Put the material into a Markdown table with columns Row and Line, numbering each non-blank line in order and dropping blank lines.

>>>

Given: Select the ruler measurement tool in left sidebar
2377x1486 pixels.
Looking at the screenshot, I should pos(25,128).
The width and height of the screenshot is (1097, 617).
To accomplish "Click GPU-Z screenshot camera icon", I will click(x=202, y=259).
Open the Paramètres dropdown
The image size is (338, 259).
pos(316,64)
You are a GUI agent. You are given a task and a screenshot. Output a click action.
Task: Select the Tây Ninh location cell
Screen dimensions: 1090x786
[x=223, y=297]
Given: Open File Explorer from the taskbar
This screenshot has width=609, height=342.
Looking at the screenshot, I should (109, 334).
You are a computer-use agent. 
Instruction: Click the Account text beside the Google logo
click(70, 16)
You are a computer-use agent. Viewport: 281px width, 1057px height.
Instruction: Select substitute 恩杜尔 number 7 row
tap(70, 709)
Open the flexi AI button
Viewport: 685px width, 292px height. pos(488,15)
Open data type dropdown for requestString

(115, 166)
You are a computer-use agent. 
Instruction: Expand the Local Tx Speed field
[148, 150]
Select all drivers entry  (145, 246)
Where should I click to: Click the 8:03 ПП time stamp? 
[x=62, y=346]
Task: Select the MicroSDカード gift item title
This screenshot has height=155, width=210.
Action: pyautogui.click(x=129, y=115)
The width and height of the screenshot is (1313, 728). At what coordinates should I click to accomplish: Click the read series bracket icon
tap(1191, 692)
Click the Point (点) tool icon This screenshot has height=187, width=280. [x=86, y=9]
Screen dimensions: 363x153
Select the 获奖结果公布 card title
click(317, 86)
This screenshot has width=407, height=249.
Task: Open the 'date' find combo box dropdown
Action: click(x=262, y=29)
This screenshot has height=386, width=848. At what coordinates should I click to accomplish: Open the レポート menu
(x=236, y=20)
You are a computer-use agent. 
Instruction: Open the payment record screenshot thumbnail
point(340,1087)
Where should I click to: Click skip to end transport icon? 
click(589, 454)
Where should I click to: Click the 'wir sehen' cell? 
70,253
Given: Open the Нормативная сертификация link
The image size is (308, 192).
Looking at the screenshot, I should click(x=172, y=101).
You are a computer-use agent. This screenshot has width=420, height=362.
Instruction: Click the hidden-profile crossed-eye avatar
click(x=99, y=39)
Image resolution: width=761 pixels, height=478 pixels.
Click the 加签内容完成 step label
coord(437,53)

<<<

**Solution for this problem**
| Row | Line |
|---|---|
| 1 | Given: Select the ruler measurement tool in left sidebar |
| 2 | 2377x1486 pixels. |
| 3 | Looking at the screenshot, I should pos(25,128). |
| 4 | The width and height of the screenshot is (1097, 617). |
| 5 | To accomplish "Click GPU-Z screenshot camera icon", I will click(x=202, y=259). |
| 6 | Open the Paramètres dropdown |
| 7 | The image size is (338, 259). |
| 8 | pos(316,64) |
| 9 | You are a GUI agent. You are given a task and a screenshot. Output a click action. |
| 10 | Task: Select the Tây Ninh location cell |
| 11 | Screen dimensions: 1090x786 |
| 12 | [x=223, y=297] |
| 13 | Given: Open File Explorer from the taskbar |
| 14 | This screenshot has width=609, height=342. |
| 15 | Looking at the screenshot, I should (109, 334). |
| 16 | You are a computer-use agent.  |
| 17 | Instruction: Click the Account text beside the Google logo |
| 18 | click(70, 16) |
| 19 | You are a computer-use agent. Viewport: 281px width, 1057px height. |
| 20 | Instruction: Select substitute 恩杜尔 number 7 row |
| 21 | tap(70, 709) |
| 22 | Open the flexi AI button |
| 23 | Viewport: 685px width, 292px height. pos(488,15) |
| 24 | Open data type dropdown for requestString |
| 25 | (115, 166) |
| 26 | You are a computer-use agent.  |
| 27 | Instruction: Expand the Local Tx Speed field |
| 28 | [148, 150] |
| 29 | Select all drivers entry  (145, 246) |
| 30 | Where should I click to: Click the 8:03 ПП time stamp?  |
| 31 | [x=62, y=346] |
| 32 | Task: Select the MicroSDカード gift item title |
| 33 | This screenshot has height=155, width=210. |
| 34 | Action: pyautogui.click(x=129, y=115) |
| 35 | The width and height of the screenshot is (1313, 728). At what coordinates should I click to accomplish: Click the read series bracket icon |
| 36 | tap(1191, 692) |
| 37 | Click the Point (点) tool icon This screenshot has height=187, width=280. [x=86, y=9] |
| 38 | Screen dimensions: 363x153 |
| 39 | Select the 获奖结果公布 card title |
| 40 | click(317, 86) |
| 41 | This screenshot has width=407, height=249. |
| 42 | Task: Open the 'date' find combo box dropdown |
| 43 | Action: click(x=262, y=29) |
| 44 | This screenshot has height=386, width=848. At what coordinates should I click to accomplish: Open the レポート menu |
| 45 | (x=236, y=20) |
| 46 | You are a computer-use agent.  |
| 47 | Instruction: Open the payment record screenshot thumbnail |
| 48 | point(340,1087) |
| 49 | Where should I click to: Click skip to end transport icon?  |
| 50 | click(589, 454) |
| 51 | Where should I click to: Click the 'wir sehen' cell?  |
| 52 | 70,253 |
| 53 | Given: Open the Нормативная сертификация link |
| 54 | The image size is (308, 192). |
| 55 | Looking at the screenshot, I should click(x=172, y=101). |
| 56 | You are a computer-use agent. This screenshot has width=420, height=362. |
| 57 | Instruction: Click the hidden-profile crossed-eye avatar |
| 58 | click(x=99, y=39) |
| 59 | Image resolution: width=761 pixels, height=478 pixels. |
| 60 | Click the 加签内容完成 step label |
| 61 | coord(437,53) |